Passage donné –

####

Je commencerai par la fin : nous sommes une société en grand besoin de soin ! Et ce n’est pas une blague, nous en avons sérieusement besoin ! De toute urgence !

C’est toute la nation qui doit subir une thérapie de groupe ! Il nous faut nous allonger sur la canapé d’un psychanalyste et tout au long de longues séances, il nous faut pleurer, crier, ne pas jurer, ou bien même nous livrer à des légères crises de délirium, pour enfin faire remonter en surface tous ces complexes, ces traumas et ces symptômes qui déterminent si profondément notre inconscient !

Et ce sera seulement au terme d’un tel processus que peut-être, peut-être, nous pourrons prétendre à une partielle normalité.
Dans le cas contraire, nous continuerons pendant toute notre vie, d’avoir peur de l’autre ; donc de le haïr et par voie de conséquence d’expliquer chaque chose par une théorie du complot. Et au final, nous emporterons dans la tombe cette vie que nous nous sommes empoisonnés.

***

Ce besoin de commencer ainsi trouve ses raisons dans les développements qui ont suivi l’exposé par les autorités néerlandaises des causes de l’accident survenu à Amsterdam sur un vol de Turkish Airlines (TA). Parce que chose incroyable, certaines chaînes de télévision et sites Internet de quotidiens en ligne ont immédiatement publié cette annonce hollandaise en l’affublant du titre suivant : « la Hollande se dédouane de toute responsabilité. »

Faisant une fois de plus passer au second plan l’objectivité et le soin du rapport du porte-parole flamand, tout comme les négligences du pilote, ils sont parvenus à dénicher une trahison derrière cette déclaration à la presse.
Ah !!!

***

Oui, je dis bien Ah !!!! Parce que l’expression « se dédouaner de toute responsabilité » porte en soi la preuve que le préjugé selon lequel l’autre est a priori coupable est bien ancré dans les esprits.

Le derviche à tête d’oie fait toujours correspondre très littéralement l’idée de « perversion » à celle de « complot ».

Et te voilà toi qui l’accident à peine survenu nous pond 1001 spéculations sur ses causes.

####

Exercice – Prolongez le texte sur les réactions à l'accident du vol de Turkish Airlines à Amsterdam en reprenant juste après sa dernière phrase.

Informations fournies –
####

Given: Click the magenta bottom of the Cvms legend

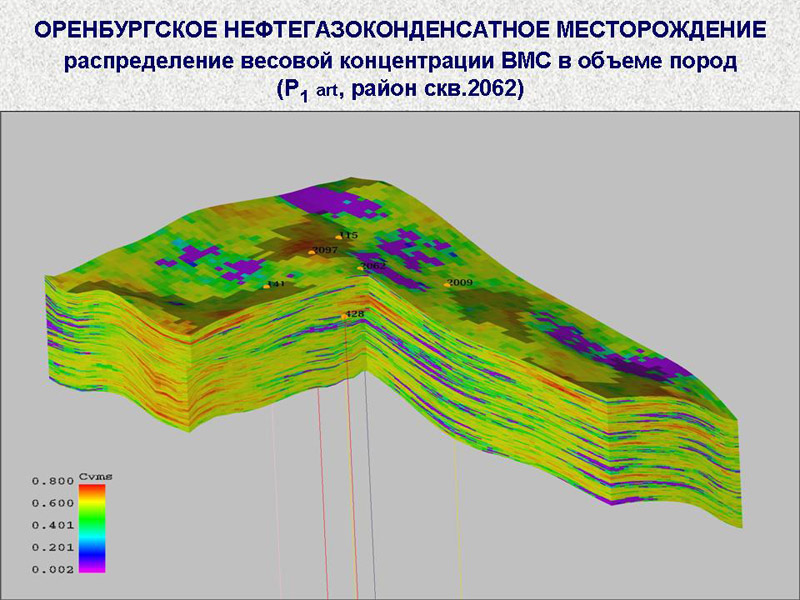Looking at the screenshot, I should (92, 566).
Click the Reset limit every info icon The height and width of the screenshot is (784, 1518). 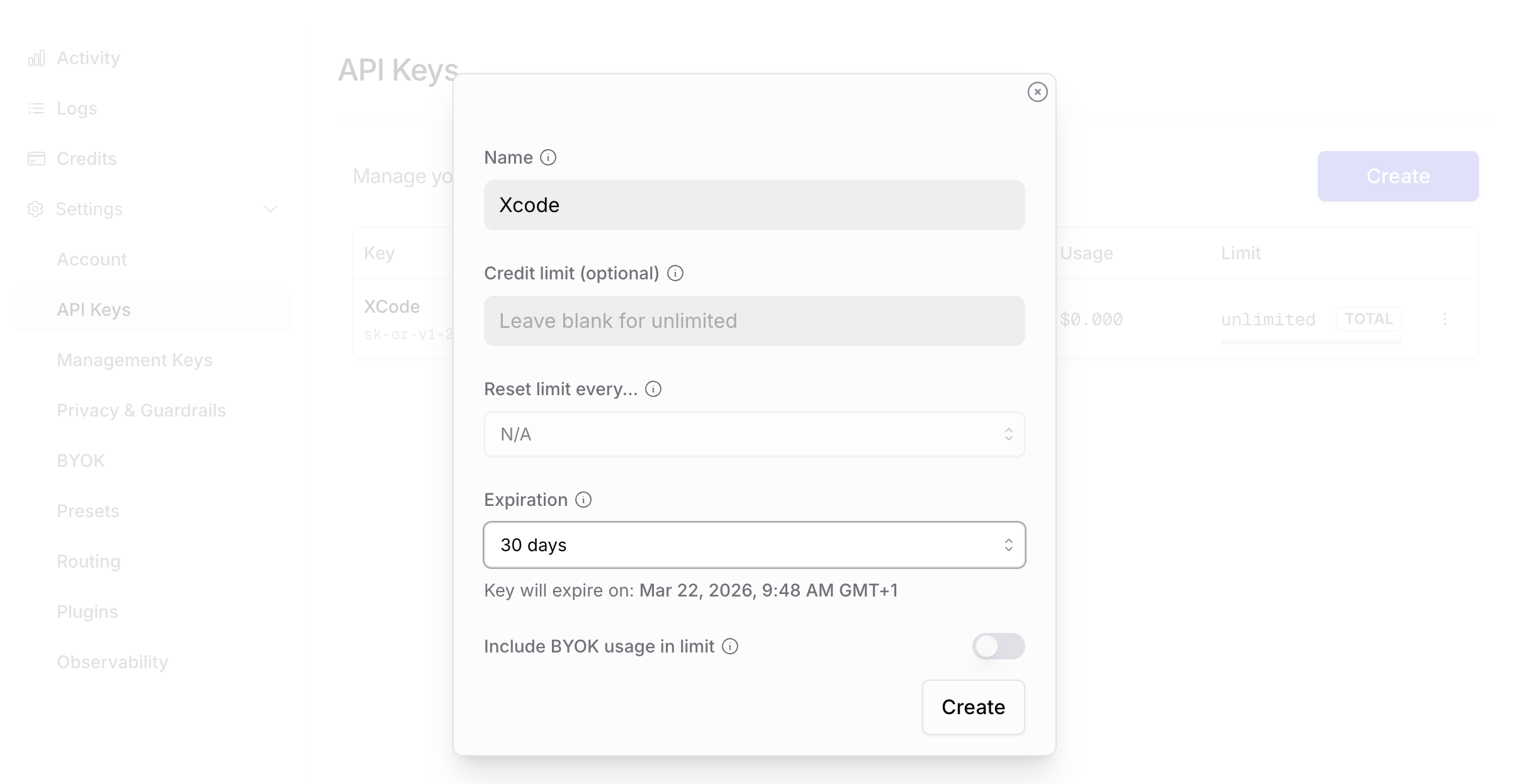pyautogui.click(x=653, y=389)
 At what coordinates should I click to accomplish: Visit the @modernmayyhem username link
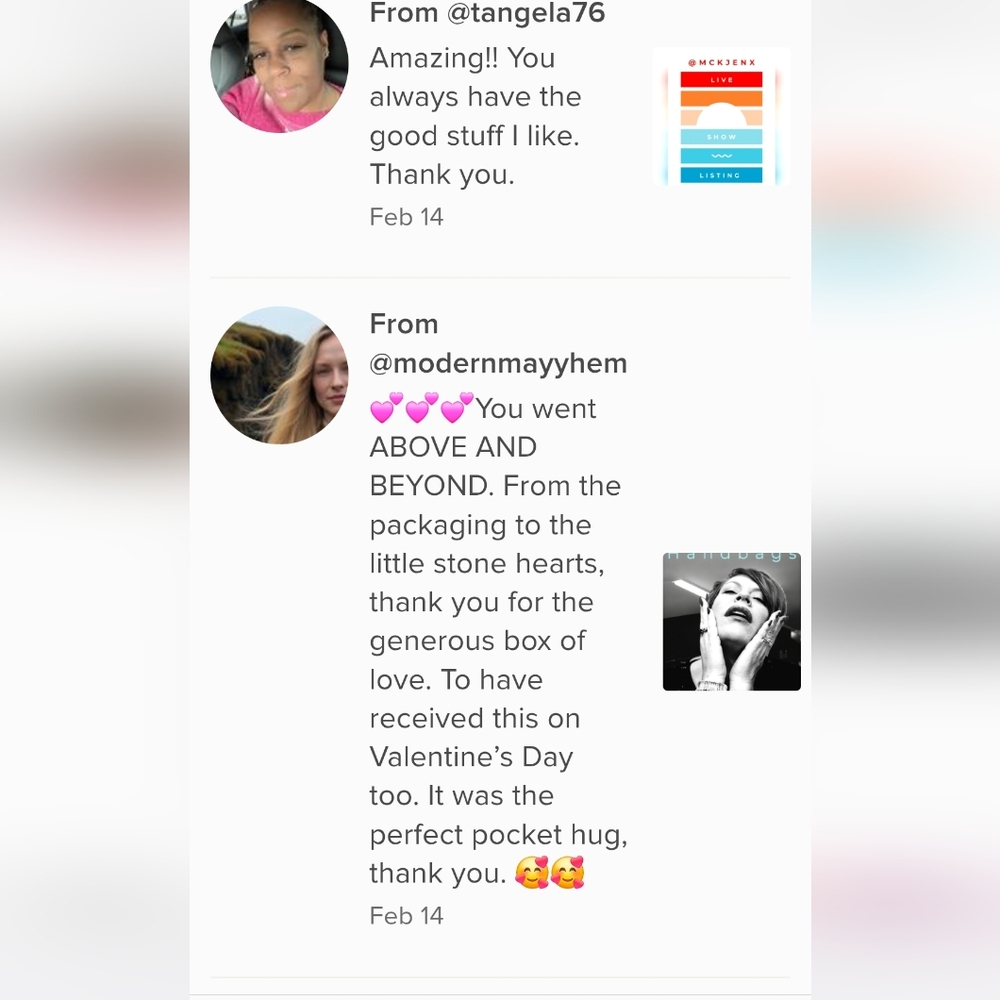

####

Réponse attendue –
Alors qu’il n’en est pas le moindre indice, voilà que tu laisses entendre que les aiguilleurs du ciel sont responsables. Et par-dessus le marché, alors que tu ne sais rien à rien en ce qui aurait pu concerner le comportement de l’équipe de pilotage, voilà que tu fais du pilote un « héros » ( !) parce qu’il a réussi à planter le fuselage de l’avion dans la boue.

Et alors bien évidemment, quand tu finis par tomber sur des données objectives qui mettent ses négligences en évidence, tu es déçu et tu réagis vivement.

Quand on découvre le pot aux roses, tu te répands en phrases, articles et commentaires relatifs à tous ces plans montés contre Turkish Airlines, la société qui « monte ».

Mais ce ne sont pas 1, ni 3, ni 5 accidents. Juste la même TA qui est la société à connaître le plus d’accidents en Europe ; cette société qui détient le record de morts au million de kilomètres. Mais ces vérités, tu passes par-dessus en sifflant, en regardant en l’air.
Qu’as-tu à faire de la logique, des statistiques, des chiffres et des avertissements ? Évidemment toi tu penses les complots qui se trament.

Quand je vois cette misère, je pense immédiatement à l’accident de Charm El Cheikh qui avait vu un avion s’abimer en mer rouge et de là les mêmes théories du complot au Caire et cette même volonté de faire porter les responsabilités du pilote au constructeur.

Nous sommes bien les fils d’une région où les théories du complot sont en vogue.

En Egypte, parce que Dodi est d’origine égyptienne, on est prompt à penser que ce sont les services secrets britanniques qui ont tué Diana. Quant à nous, s’il est question des problèmes kurdes, arméniens ou chypriotes, on en revient sans cesse au cliché de cet occident qui « veut nous refaire le coup de Sèvres ».
Eux sont très prompts à voir la main d’Israël derrière toute calamité. Et nous croyons que notre avion qui s’est écrasé par négligence technique et humaine est en fait une victime sacrifiée sur l’autel de la concurrence avec la Hollande.

Et oui, en tant que sociétés de « la théorie du complot », nous avons tendance à reporter toutes les fautes sur l’autre. Parce que nous avons peur et parce que, de cette peur, nous haïssons ce même autre.

Oh, psychanalyste et psychothérapeute, hâte-toi lentement et creuse, creuse notre inconscient. Tu es notre seule chance !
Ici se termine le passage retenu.